------ GIVEN INFORMATION

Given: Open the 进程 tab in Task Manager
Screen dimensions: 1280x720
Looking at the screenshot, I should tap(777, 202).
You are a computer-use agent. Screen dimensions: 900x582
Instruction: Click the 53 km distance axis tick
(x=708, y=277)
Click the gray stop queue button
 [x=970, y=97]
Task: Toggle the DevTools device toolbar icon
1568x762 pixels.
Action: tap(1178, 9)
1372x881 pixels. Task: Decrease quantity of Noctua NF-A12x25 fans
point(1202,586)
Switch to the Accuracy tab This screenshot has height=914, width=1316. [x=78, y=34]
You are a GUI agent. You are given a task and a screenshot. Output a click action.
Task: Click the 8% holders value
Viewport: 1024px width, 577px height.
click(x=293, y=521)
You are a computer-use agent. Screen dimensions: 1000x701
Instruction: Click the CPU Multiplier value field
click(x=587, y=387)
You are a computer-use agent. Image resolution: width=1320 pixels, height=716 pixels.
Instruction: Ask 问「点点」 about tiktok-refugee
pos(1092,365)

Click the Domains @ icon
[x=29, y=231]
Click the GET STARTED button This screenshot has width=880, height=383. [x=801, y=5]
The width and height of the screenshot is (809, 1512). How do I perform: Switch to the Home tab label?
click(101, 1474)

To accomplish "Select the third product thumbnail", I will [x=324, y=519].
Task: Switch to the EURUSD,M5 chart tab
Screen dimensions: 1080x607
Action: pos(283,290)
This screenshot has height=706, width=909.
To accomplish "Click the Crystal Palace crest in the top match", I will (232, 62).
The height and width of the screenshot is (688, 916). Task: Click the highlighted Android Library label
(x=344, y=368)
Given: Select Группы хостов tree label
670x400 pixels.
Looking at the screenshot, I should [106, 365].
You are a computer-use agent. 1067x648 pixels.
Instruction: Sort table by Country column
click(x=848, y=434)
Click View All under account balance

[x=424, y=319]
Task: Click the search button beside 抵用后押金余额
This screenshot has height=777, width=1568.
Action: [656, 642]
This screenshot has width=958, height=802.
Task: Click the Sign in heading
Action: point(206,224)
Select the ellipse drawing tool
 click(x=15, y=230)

------------

PROBLEM REQUIREMENTS ▸
Report back every line of the entries in which "accomplish" occurs.

RESULT OF THIS TASK ▸
To accomplish "Select the third product thumbnail", I will [x=324, y=519].
To accomplish "Click the Crystal Palace crest in the top match", I will (232, 62).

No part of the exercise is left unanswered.